Of All the Beautiful Things in the World review – Lorca moves to Moss Side

Cora Kirk in Of All the Beautiful Things in the World.
Tightly focused performances … Cora Kirk in Of All the Beautiful Things in the World. Photograph: Tom Quaye

What imprisons the characters of Federico García Lorca’s The House of Bernarda Alba is the stultifying Spanish heat and an equally unrelenting brand of Catholicism. What confines the sisters in Yusra Warsama’s new play, a free adaptation of the Lorca, is the fear of urban violence and the expectations of Islam.

The switch from Andalucía to Moss Side might sound like a stretch, but in Warsama’s hands as writer and director, it makes a lot of sense. Her all-female household lives somewhere near Manchester’s Great Western Street, next door to their dress shop and within earshot of every passing man and his every misogynistic remark. Their front room, with the plastic still on the sofa and one armchair significantly empty, feels like a refuge from danger.

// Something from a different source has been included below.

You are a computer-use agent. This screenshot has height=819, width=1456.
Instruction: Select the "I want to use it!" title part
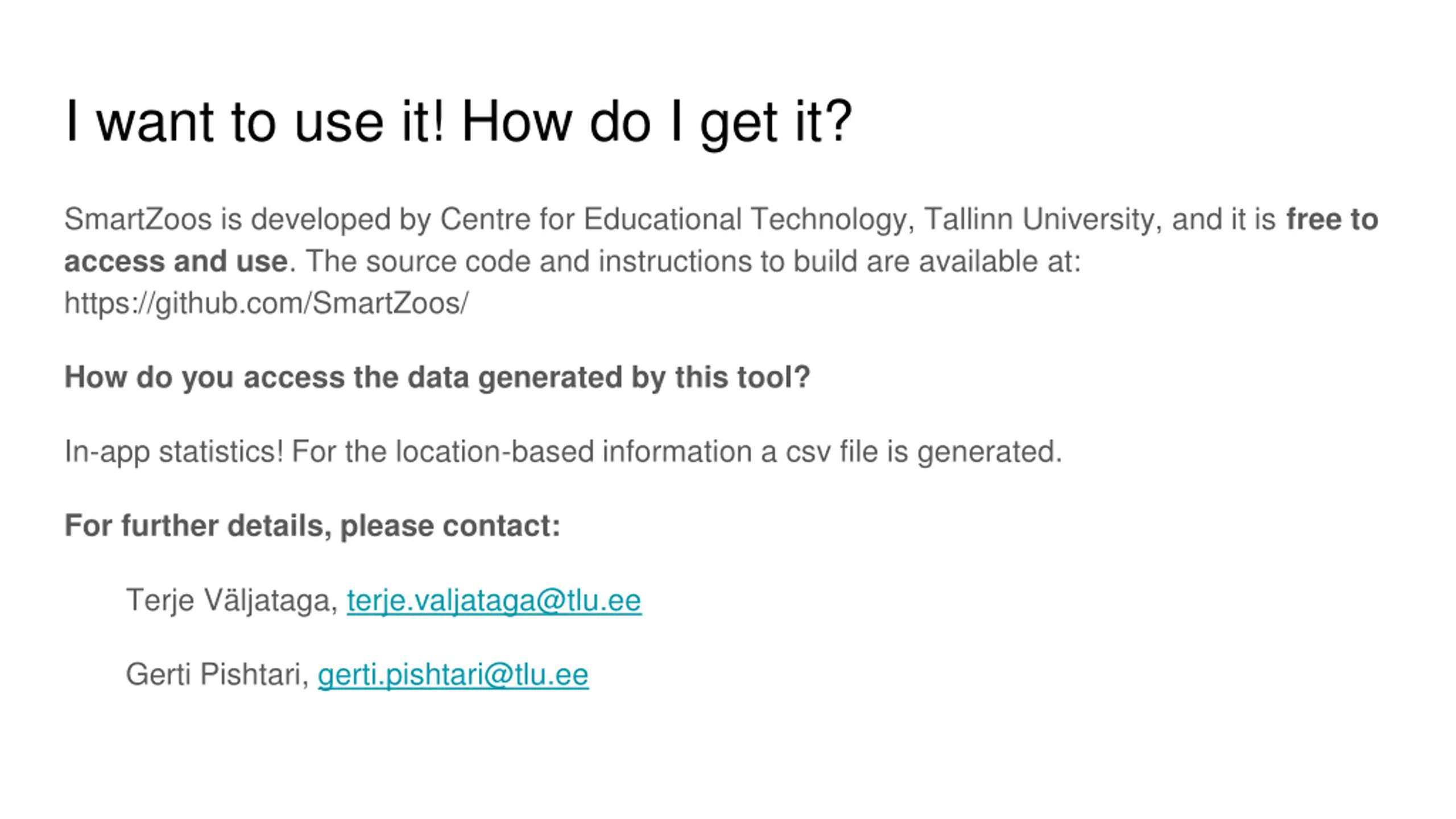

Fear is not the only thing constraining them. They are also in mourning and, a fortnight after the death of her husband, Udgoon (Marcia Mantack) is asserting her matriarchal authority. She is austere and intolerant, infuriating the daughters she seeks to protect. This is not without reason; Udgoon’s experiences as a child in Somalia and as an immigrant to the UK have taught her to retreat into extreme caution.

That is little comfort to the politically sussed Aalyah (Cora Kirk) or her younger sister Suhela (Xsara-Sheneille), both trapped by frustrated sexual energy. Even big sister Mariam (Sara Abanur) is starting to question her mother’s tyranny, despite the promise of escape through marriage. It would take a lot to shake the loyalty of their housekeeper (Flo Wilson), but she also has her doubts. There is only so much pressure they can bear before somebody cracks.

Warsama’s production is commendably ambitious, even if it has more ideas than it knows what to do with as it lurches from the domestic to the poetic and switches again into abstract movement. What is good for colour and variety also disrupts the story’s momentum, making the tragedy seem less inevitable. But the live score by Tom Leah, with its beats, loops and harmonics, is excellent and the performances by a tightly focused ensemble are punchy, vigorous and messily alive.

• At Home, Manchester, until 6 April.